2. Applicable Law and Standard of Review

"A trial court has a sua sponte duty to instruct the jury on any uncharged lesser offense that is necessarily included in a charged offense if there is substantial evidence from which the jury could reasonably conclude that the defendant committed the lesser included offense but not the charged offense. [Citation.] 'To determine if an offense is lesser and necessarily included in another offense for this purpose, we apply either the elements test or the accusatory pleading test. "Under the elements test, if the statutory elements of the greater offense include all of the statutory elements of the lesser offense, the latter is necessarily included in the former."'" (People v. Lopez (2020) 9 Cal.5th254, 269-270.) "What that test requires is determining whether a given crime's elements together constitute a mere subset of another crime's elements. [Citation.] If the answer is yes, the greater offense '"'"cannot be committed without also necessarily committing [the] lesser offense."'"' [Citation.] Which means that, so long as some additional evidence is required to support a conviction for the former, the latter is a lesser included offense." (People v. Fontenot (2019) 8 Cal.5th 57, 65.) "'"Under the accusatory pleading test, if the facts actually alleged in the accusatory pleading include all of the elements of the lesser offense, the latter is necessarily included in the former."'" (Lopez, at p. 270.) "Either of these tests triggers the trial court's duty to instruct on lesser included offenses." (People v. Gonzalez (2018) 5 Cal.5th 186, 197; see People v. Smith (2013) 57 Cal.4th 232, 240.)

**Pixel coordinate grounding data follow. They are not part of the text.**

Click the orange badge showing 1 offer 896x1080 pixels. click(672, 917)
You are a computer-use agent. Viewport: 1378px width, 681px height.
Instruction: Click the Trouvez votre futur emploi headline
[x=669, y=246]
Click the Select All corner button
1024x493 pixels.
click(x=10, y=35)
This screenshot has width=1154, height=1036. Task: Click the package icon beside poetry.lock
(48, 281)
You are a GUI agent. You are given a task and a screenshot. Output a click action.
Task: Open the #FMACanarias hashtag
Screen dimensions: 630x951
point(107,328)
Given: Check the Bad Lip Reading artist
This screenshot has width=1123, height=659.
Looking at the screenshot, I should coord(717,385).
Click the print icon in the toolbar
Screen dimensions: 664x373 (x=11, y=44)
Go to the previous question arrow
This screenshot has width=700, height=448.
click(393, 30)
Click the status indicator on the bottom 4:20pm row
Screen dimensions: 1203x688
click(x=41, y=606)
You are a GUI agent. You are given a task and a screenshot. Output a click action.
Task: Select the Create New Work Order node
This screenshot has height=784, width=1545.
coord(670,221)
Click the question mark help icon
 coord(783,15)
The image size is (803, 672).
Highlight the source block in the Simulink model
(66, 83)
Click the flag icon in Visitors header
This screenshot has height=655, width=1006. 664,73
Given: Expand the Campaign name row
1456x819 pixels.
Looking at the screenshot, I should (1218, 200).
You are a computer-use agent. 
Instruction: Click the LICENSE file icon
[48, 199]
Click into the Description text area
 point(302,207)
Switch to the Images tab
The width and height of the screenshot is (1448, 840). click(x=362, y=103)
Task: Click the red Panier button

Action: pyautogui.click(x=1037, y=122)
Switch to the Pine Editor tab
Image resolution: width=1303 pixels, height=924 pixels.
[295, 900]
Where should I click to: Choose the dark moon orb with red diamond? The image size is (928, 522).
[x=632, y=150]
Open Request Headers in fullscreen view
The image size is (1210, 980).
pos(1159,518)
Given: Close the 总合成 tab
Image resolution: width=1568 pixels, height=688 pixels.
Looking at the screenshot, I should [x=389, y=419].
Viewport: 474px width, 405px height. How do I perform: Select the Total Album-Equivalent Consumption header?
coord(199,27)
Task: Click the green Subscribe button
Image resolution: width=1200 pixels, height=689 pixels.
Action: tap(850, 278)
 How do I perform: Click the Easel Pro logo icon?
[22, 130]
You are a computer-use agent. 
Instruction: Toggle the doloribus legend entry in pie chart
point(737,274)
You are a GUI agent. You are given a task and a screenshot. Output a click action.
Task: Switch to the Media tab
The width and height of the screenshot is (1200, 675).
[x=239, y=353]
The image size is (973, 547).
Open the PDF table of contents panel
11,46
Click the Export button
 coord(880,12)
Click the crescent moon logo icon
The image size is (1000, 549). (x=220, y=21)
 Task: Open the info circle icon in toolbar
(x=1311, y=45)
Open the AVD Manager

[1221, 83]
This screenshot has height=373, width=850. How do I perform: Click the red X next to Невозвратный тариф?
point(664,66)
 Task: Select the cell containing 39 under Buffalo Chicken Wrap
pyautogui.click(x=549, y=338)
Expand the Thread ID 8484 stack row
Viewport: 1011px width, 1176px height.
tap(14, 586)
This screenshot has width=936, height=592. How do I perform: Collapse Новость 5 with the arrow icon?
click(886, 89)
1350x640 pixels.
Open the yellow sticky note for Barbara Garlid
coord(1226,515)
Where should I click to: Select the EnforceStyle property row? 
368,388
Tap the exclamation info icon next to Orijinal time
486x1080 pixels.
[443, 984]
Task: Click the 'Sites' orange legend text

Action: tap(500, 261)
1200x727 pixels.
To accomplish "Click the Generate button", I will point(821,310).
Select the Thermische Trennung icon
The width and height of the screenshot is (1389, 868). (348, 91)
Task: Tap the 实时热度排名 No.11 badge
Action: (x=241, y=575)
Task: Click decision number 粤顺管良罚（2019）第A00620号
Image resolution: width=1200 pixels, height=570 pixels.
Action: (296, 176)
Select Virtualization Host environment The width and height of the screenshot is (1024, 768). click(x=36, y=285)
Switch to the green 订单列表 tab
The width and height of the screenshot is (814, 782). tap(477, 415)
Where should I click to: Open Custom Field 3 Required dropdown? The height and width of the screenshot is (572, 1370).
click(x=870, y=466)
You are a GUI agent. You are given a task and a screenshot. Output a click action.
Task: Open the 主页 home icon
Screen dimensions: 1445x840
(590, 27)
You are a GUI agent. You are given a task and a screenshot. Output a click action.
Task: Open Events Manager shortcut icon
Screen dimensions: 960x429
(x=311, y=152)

However, where the information "simply track[s]" the statutory language "without providing additional factual allegations, we focus on the elements test." (People v. Shockley (2013) 58 Cal.4th 400, 404; see People v. Bettasso (2020) 49 Cal.App.5th 1050, 1057 ["'When, as here, the accusatory pleading incorporates the statutory definition of the charged offense without referring to the particular facts, a reviewing court must rely on the statutory elements to determine if there is a lesser included offense.'"]; see also People v. Fontenot, supra, 8 Cal.5th at p. 65 [because the amended information "merely 'incorporate[d] the statutory definition of the charged offense without referring to the particular facts' in detail, we 'must rely on the statutory elements' alone" to determine "whether one offense is a lesser included offense of another"]; People v. Robinson (2016) 63 Cal.4th 200, 207 [same].)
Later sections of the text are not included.